• [Instructions for the task]
Extract the full listing below without altering a single character.
────────────────
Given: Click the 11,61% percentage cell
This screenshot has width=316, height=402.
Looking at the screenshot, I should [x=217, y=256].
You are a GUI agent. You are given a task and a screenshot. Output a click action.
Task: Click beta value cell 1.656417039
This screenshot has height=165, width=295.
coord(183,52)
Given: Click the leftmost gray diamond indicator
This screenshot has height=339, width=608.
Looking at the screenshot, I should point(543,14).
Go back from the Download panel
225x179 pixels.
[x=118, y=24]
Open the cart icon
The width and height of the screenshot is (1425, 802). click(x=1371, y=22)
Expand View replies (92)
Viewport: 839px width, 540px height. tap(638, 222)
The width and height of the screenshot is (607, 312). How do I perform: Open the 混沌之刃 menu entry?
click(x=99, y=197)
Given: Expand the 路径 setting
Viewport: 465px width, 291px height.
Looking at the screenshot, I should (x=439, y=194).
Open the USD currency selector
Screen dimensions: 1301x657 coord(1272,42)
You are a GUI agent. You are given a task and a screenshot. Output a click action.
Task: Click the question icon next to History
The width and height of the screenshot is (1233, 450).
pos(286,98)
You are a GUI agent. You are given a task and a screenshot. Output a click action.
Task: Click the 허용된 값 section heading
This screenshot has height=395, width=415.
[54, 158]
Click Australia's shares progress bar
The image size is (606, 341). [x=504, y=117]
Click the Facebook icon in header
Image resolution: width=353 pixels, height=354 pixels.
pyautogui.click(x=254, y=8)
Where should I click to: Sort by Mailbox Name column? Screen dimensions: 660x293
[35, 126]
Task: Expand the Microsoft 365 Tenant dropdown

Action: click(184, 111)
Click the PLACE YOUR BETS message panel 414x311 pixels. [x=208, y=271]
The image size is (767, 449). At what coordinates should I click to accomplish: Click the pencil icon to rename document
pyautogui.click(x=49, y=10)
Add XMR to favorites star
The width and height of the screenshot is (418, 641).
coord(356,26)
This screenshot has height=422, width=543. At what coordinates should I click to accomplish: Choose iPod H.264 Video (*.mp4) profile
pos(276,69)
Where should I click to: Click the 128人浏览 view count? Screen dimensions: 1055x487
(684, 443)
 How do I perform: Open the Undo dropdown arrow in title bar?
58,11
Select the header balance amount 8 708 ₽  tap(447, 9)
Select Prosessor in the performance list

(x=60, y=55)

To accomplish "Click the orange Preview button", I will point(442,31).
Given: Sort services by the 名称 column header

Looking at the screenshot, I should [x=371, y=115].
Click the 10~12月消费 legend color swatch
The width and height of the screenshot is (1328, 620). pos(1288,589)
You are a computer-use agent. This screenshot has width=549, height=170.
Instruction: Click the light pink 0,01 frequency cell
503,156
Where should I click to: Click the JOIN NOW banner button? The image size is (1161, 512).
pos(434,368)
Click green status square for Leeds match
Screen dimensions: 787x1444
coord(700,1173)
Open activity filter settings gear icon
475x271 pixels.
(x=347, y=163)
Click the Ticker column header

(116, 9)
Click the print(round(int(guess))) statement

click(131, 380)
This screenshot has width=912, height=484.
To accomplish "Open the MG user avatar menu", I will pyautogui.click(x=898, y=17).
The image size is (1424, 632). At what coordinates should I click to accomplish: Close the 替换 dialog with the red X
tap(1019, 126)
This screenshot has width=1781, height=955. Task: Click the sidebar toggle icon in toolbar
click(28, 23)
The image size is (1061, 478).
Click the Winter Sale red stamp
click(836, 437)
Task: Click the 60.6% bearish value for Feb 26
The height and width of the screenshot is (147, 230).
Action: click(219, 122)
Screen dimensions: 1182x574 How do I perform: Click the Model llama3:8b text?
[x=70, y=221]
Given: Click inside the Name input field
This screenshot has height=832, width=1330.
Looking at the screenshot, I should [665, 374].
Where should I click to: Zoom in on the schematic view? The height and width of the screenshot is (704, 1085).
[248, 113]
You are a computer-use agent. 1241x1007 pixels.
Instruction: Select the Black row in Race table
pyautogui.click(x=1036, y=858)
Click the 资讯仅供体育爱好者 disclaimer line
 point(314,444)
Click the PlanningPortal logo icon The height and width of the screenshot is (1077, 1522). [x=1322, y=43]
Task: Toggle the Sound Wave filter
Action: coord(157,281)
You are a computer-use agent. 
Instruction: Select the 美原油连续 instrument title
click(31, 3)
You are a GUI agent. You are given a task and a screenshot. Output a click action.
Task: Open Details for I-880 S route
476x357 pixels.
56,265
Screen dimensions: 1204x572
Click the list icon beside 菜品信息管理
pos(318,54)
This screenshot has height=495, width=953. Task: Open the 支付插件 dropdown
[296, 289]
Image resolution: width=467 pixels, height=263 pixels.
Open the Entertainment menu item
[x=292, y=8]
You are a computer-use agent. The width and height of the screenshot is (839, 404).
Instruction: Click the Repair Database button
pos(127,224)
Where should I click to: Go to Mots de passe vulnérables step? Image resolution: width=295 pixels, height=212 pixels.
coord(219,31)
────────────────
• [Result for this task]
Given: Click the 11,61% percentage cell
This screenshot has width=316, height=402.
Looking at the screenshot, I should [x=217, y=256].
You are a GUI agent. You are given a task and a screenshot. Output a click action.
Task: Click beta value cell 1.656417039
This screenshot has height=165, width=295.
coord(183,52)
Given: Click the leftmost gray diamond indicator
This screenshot has height=339, width=608.
Looking at the screenshot, I should point(543,14).
Go back from the Download panel
225x179 pixels.
[x=118, y=24]
Open the cart icon
The width and height of the screenshot is (1425, 802). click(x=1371, y=22)
Expand View replies (92)
Viewport: 839px width, 540px height. tap(638, 222)
The width and height of the screenshot is (607, 312). How do I perform: Open the 混沌之刃 menu entry?
click(x=99, y=197)
Given: Expand the 路径 setting
Viewport: 465px width, 291px height.
Looking at the screenshot, I should (x=439, y=194).
Open the USD currency selector
Screen dimensions: 1301x657 coord(1272,42)
You are a GUI agent. You are given a task and a screenshot. Output a click action.
Task: Click the question icon next to History
The width and height of the screenshot is (1233, 450).
pos(286,98)
You are a GUI agent. You are given a task and a screenshot. Output a click action.
Task: Click the 허용된 값 section heading
This screenshot has height=395, width=415.
[54, 158]
Click Australia's shares progress bar
The image size is (606, 341). [x=504, y=117]
Click the Facebook icon in header
Image resolution: width=353 pixels, height=354 pixels.
pyautogui.click(x=254, y=8)
Where should I click to: Sort by Mailbox Name column? Screen dimensions: 660x293
[35, 126]
Task: Expand the Microsoft 365 Tenant dropdown

Action: click(184, 111)
Click the PLACE YOUR BETS message panel 414x311 pixels. [x=208, y=271]
The image size is (767, 449). At what coordinates should I click to accomplish: Click the pencil icon to rename document
pyautogui.click(x=49, y=10)
Add XMR to favorites star
The width and height of the screenshot is (418, 641).
coord(356,26)
This screenshot has height=422, width=543. At what coordinates should I click to accomplish: Choose iPod H.264 Video (*.mp4) profile
pos(276,69)
Where should I click to: Click the 128人浏览 view count? Screen dimensions: 1055x487
(684, 443)
 How do I perform: Open the Undo dropdown arrow in title bar?
58,11
Select the header balance amount 8 708 ₽  tap(447, 9)
Select Prosessor in the performance list

(x=60, y=55)

To accomplish "Click the orange Preview button", I will point(442,31).
Given: Sort services by the 名称 column header

Looking at the screenshot, I should [x=371, y=115].
Click the 10~12月消费 legend color swatch
The width and height of the screenshot is (1328, 620). pos(1288,589)
You are a computer-use agent. This screenshot has width=549, height=170.
Instruction: Click the light pink 0,01 frequency cell
503,156
Where should I click to: Click the JOIN NOW banner button? The image size is (1161, 512).
pos(434,368)
Click green status square for Leeds match
Screen dimensions: 787x1444
coord(700,1173)
Open activity filter settings gear icon
475x271 pixels.
(x=347, y=163)
Click the Ticker column header

(116, 9)
Click the print(round(int(guess))) statement

click(131, 380)
This screenshot has width=912, height=484.
To accomplish "Open the MG user avatar menu", I will pyautogui.click(x=898, y=17).
The image size is (1424, 632). At what coordinates should I click to accomplish: Close the 替换 dialog with the red X
tap(1019, 126)
This screenshot has width=1781, height=955. Task: Click the sidebar toggle icon in toolbar
click(28, 23)
The image size is (1061, 478).
Click the Winter Sale red stamp
click(836, 437)
Task: Click the 60.6% bearish value for Feb 26
The height and width of the screenshot is (147, 230).
Action: click(219, 122)
Screen dimensions: 1182x574 How do I perform: Click the Model llama3:8b text?
[x=70, y=221]
Given: Click inside the Name input field
This screenshot has height=832, width=1330.
Looking at the screenshot, I should [665, 374].
Where should I click to: Zoom in on the schematic view? The height and width of the screenshot is (704, 1085).
[248, 113]
You are a computer-use agent. 1241x1007 pixels.
Instruction: Select the Black row in Race table
pyautogui.click(x=1036, y=858)
Click the 资讯仅供体育爱好者 disclaimer line
 point(314,444)
Click the PlanningPortal logo icon The height and width of the screenshot is (1077, 1522). [x=1322, y=43]
Task: Toggle the Sound Wave filter
Action: coord(157,281)
You are a computer-use agent. 
Instruction: Select the 美原油连续 instrument title
click(31, 3)
You are a GUI agent. You are given a task and a screenshot. Output a click action.
Task: Open Details for I-880 S route
476x357 pixels.
56,265
Screen dimensions: 1204x572
Click the list icon beside 菜品信息管理
pos(318,54)
This screenshot has height=495, width=953. Task: Open the 支付插件 dropdown
[296, 289]
Image resolution: width=467 pixels, height=263 pixels.
Open the Entertainment menu item
[x=292, y=8]
You are a computer-use agent. The width and height of the screenshot is (839, 404).
Instruction: Click the Repair Database button
pos(127,224)
Where should I click to: Go to Mots de passe vulnérables step? Image resolution: width=295 pixels, height=212 pixels.
coord(219,31)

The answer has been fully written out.